FCA's Qui Tam Provisions on Shaky Ground After Zafirov
FCA's Qui Tam Provisions on Shaky Ground After Zafirov
With a new administration and fallout from prior years’ rulings, 2025 promises to be an interesting year for developments in False Claims Act (“FCA”) enforcement and litigation. One area of particular interest is the constitutionality of the qui tam provisions in the FCA in light of the Zafirov case.
On September 30, 2024, federal Judge Kathryn Kimball Mizelle (Middle District of Florida) issued her much-anticipated ruling in the case of U.S. ex rel. Zafirov v. Florida Medical Associates. The relator, Zafirov, sued her employer and other defendants under the FCA for allegedly misrepresenting patients’ medical conditions to Medicare. The government did not intervene in the case, meaning that Zafirov, a private citizen, proceeded to litigate the case on behalf of the “real party in interest,” the United States. Defendants moved for judgment on the pleadings, challenging the constitutionality of the FCA’s qui tam provisions—and Zafirov’s authority to proceed with the case.

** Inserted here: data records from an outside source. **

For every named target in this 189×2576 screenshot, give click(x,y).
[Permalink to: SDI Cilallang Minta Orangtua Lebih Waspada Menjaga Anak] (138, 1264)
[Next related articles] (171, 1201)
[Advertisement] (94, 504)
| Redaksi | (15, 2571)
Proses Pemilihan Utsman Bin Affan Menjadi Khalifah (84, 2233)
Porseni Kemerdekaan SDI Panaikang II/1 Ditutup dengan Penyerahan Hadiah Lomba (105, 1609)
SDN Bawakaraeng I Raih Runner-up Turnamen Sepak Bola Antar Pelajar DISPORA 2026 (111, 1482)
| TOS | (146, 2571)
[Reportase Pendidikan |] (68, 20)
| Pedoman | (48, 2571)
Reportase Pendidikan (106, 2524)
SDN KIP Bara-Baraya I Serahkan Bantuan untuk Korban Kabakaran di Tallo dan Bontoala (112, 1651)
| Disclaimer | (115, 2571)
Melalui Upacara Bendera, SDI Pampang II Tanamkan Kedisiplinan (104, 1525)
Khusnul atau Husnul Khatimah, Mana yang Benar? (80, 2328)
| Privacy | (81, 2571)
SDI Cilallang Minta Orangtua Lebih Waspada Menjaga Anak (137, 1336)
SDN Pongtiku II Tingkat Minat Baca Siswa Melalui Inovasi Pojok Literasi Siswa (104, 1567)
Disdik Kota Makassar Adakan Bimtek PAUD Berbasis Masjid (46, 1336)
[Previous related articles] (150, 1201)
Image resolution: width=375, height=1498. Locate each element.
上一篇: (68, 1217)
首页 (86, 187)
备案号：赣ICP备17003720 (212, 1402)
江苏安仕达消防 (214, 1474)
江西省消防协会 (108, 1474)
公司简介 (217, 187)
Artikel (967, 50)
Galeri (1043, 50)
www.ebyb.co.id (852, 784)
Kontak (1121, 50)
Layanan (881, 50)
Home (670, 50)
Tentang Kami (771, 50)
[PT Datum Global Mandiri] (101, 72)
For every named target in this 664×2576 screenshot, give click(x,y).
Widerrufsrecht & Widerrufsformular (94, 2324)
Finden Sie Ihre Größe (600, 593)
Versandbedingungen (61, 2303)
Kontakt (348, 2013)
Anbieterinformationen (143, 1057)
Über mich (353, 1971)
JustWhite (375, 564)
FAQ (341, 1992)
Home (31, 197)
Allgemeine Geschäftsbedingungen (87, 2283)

Following extensive briefing by the parties and amici, Judge Mizelle agreed with Defendants, holding the FCA’s qui tam provisions to be unconstitutional under the Article II Appointments Clause. As the court observed at the outset, “Zafirov has determined which defendants to sue, which theories to raise, which motions to file, and which evidence to obtain. If the action proceeds to an appeal, Zafirov will decide which arguments to preserve…" despite the fact that "no one—not the President, not a department head, and not a court of law—appointed Zafirov to the office of relator.”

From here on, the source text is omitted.